Tuesday, July 17, 2012

Aber Natürlich

It Is Exactly What You Thought It Was

On February 16th of this year, Ari Berman published an article at Alternet, "How a Filthy Rich 196 People Will Buy Our Election". It described with enough detail what the state of American politics is, and who it is that Romney and the Rethugs represent in this election -- and Berman wrote it before Romney was the chosen, empty-suit, expensive-haircut Rethug front-runner.

(Also, Too, see Lawrence Lessig, "Big Campaign Spending: Government By The 1%", The Atlantic Monthly Online, July 10, 2012.
Here's what we must come to see: America has lost the capacity to govern. On a wide range of critical issues -- from global warming to tax reform, from effective financial regulation to real health-care change, from the deficit to defense spending -- we have lost the capacity to do anything other than suffer through a miserable status quo. If there is a ship of state, its rudder has been lost. We are drifting. We can't change course. And eventually, and with absolute certainty, in waters such as these, a drifting ship will sink.

The cause of this drift is clear, and it is not "polarization." Polarization -- of the political class at least -- is real. In Congress, it is worse than at any time since the Civil War...
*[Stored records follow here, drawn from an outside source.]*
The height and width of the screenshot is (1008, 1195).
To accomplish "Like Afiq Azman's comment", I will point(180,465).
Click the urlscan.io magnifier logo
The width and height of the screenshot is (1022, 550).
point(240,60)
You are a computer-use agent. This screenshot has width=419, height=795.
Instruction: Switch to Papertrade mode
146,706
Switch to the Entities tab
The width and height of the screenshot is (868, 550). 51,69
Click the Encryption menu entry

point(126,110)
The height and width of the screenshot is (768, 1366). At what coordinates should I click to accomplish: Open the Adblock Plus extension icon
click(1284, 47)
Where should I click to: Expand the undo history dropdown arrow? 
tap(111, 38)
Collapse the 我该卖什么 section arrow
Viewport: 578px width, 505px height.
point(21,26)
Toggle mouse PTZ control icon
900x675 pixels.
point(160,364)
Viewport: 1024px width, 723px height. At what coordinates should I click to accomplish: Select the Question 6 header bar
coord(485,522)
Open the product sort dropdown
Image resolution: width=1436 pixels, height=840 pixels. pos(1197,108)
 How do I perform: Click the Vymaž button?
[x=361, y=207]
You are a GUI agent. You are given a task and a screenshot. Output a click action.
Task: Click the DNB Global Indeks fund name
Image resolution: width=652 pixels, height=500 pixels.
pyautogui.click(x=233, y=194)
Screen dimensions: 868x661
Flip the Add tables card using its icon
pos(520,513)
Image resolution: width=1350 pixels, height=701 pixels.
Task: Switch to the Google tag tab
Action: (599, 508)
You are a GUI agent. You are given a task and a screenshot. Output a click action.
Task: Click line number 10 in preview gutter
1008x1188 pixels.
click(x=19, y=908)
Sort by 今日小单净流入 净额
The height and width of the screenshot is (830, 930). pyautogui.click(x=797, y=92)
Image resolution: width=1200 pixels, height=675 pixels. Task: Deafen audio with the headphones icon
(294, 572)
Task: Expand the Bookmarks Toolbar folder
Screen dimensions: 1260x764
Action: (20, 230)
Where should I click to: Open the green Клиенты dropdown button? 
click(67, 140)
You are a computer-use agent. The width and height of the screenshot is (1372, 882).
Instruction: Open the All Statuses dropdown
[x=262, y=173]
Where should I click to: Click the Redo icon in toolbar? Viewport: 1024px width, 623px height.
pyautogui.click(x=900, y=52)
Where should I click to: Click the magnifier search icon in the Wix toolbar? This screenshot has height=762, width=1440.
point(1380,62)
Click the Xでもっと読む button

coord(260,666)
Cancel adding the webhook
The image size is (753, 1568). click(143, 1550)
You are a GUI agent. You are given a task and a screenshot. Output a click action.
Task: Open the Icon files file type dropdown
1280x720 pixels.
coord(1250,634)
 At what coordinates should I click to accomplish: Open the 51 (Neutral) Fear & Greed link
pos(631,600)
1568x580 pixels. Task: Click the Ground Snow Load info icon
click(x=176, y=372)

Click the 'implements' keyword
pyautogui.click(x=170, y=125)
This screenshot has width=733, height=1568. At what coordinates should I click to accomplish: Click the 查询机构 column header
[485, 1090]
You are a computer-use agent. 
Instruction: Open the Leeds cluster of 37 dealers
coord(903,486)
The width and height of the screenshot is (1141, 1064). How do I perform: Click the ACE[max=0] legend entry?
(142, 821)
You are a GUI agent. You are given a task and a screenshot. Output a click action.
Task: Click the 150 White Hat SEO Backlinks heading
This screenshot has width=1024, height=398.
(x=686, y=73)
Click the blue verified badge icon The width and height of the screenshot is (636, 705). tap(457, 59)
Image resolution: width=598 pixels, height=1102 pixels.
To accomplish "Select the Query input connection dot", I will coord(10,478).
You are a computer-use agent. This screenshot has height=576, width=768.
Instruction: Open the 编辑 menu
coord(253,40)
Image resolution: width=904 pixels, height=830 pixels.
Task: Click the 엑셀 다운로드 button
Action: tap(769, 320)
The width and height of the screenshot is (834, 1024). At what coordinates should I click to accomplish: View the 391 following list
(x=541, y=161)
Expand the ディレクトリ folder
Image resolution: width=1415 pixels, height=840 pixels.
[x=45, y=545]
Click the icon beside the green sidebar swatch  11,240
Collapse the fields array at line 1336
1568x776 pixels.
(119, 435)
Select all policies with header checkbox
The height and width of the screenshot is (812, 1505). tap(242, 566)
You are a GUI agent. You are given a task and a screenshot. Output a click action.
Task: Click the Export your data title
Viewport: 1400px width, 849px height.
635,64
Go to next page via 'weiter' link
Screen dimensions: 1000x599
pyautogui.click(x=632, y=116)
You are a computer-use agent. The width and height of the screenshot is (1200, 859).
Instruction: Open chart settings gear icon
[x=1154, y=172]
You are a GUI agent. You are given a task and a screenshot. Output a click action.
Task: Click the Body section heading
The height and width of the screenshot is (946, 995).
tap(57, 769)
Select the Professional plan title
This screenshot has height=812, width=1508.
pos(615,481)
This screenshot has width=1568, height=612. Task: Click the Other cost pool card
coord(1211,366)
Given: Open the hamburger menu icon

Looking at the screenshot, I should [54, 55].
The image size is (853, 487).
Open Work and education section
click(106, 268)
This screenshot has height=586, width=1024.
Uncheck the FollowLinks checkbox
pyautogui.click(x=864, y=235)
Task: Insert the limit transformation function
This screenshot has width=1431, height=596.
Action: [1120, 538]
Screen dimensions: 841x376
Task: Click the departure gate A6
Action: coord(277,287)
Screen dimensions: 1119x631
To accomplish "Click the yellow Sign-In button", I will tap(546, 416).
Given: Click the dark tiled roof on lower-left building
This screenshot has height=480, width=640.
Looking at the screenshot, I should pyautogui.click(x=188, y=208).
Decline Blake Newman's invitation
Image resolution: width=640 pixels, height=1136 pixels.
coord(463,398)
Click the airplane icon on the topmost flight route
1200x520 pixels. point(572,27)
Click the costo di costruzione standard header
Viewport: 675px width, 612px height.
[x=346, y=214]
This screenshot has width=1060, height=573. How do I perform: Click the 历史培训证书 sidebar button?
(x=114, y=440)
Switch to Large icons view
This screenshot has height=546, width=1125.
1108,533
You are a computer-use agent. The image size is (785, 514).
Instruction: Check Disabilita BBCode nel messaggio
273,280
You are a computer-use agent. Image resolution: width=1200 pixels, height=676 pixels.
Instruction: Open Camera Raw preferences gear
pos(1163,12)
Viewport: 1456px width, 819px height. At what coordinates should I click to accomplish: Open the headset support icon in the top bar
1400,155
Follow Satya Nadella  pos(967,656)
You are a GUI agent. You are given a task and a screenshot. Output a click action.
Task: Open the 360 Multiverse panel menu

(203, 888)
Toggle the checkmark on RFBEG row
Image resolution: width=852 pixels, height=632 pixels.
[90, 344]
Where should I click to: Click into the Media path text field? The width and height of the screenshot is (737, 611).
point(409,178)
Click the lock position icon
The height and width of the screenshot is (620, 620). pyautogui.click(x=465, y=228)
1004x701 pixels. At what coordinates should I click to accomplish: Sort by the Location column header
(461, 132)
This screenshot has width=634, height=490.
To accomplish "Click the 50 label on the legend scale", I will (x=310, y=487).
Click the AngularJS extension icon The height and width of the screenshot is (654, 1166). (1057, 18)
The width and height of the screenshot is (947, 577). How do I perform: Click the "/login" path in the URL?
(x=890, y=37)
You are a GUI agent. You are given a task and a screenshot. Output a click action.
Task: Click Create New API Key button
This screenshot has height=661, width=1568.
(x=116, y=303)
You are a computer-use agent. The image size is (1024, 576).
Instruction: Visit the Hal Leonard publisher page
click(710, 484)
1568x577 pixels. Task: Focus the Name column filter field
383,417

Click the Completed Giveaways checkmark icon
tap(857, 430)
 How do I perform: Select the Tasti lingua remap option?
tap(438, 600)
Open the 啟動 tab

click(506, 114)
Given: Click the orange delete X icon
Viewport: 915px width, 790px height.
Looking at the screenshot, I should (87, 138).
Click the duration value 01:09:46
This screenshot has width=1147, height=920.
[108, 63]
... because of the way we fund the campaigns that determine our elections, we give the tiniest fraction of America the power to veto any meaningful policy change... the tiniest fraction of the one percent have the effective power to block reform desired by the 99-plus percent.

Yet by "the tiniest fraction of the one percent" I don't necessarily mean the rich. I mean instead the fraction of Americans who are willing to spend their money to influence congressional campaigns for their own interest.)
The best 'Democracy' money can buy. Not that there was ever any doubt, really; it's only more so, now. The rich are willing to make themselves visible, allow the Peasantry to see their tiny little red eyes and long tails, their viciousness and ruthless arrogance, as they line up to shove money at Mitzy. They've become visible as a warning -- We run this circus; don't get in our way -- and then, they'll disappear again.

The facts behind Berman's article should be enough to make everyone in the United States think soberly about whether we are as "free", whether America is an "open and democratic" Republic, as we tout to the rest of the world. Whether the structure and assumptions our culture rests upon are just a carnival barker's come-on.

Today, Barry Ritholtz at The Big Picture has his own commentary, "Defective Government By Design"; I'm quoting a portion of it with the links he included intact:
We live in an era of defective government.

This corruption is not an accident. It is the product of years of very patient work. It has been brought about through expensive lobbying, relentless propaganda, agnotology. You can see it in this election cycle, where 196 Americans — 0.000063% of the population — have given more than 80% of Super PAC dollars.

Is it democracy or plutocracy when less than 200 people drive election spending in a nation of 300 million?

Previously, we have pointed out how brazen the lobbying has been to actually cut the SEC enforcement budget. This has created an agency that is defective by design. Take a guess who loses in the battle between you, the individual taxpayer versus the corporation.

Wall Street has taken advantage of the crisis and morphed into a cartel. The tragedy is the only entity that is large and powerful enough to offset their wealth and power are national governments. Yet where ever we look, we see that government has been corrupted and rendered neutered by corporations...
There's more, and you can read it. You can get angry -- get as angry as you like, but it won't matter a damn, because in the system as we know it, Money Talks.

I don't know who will win in November. But I do know that Romney is treating this election in the same manner he ran Bain Capital, and the United States Of America is just another acquisition.

He'll buy it with money from his principally unknown and invisible investors, and offshore this part, sell that; finally, when there's nothing left to bust or break or sell, he'll walk away.

That's what the 196 people who are buying him, and the election, are paying for.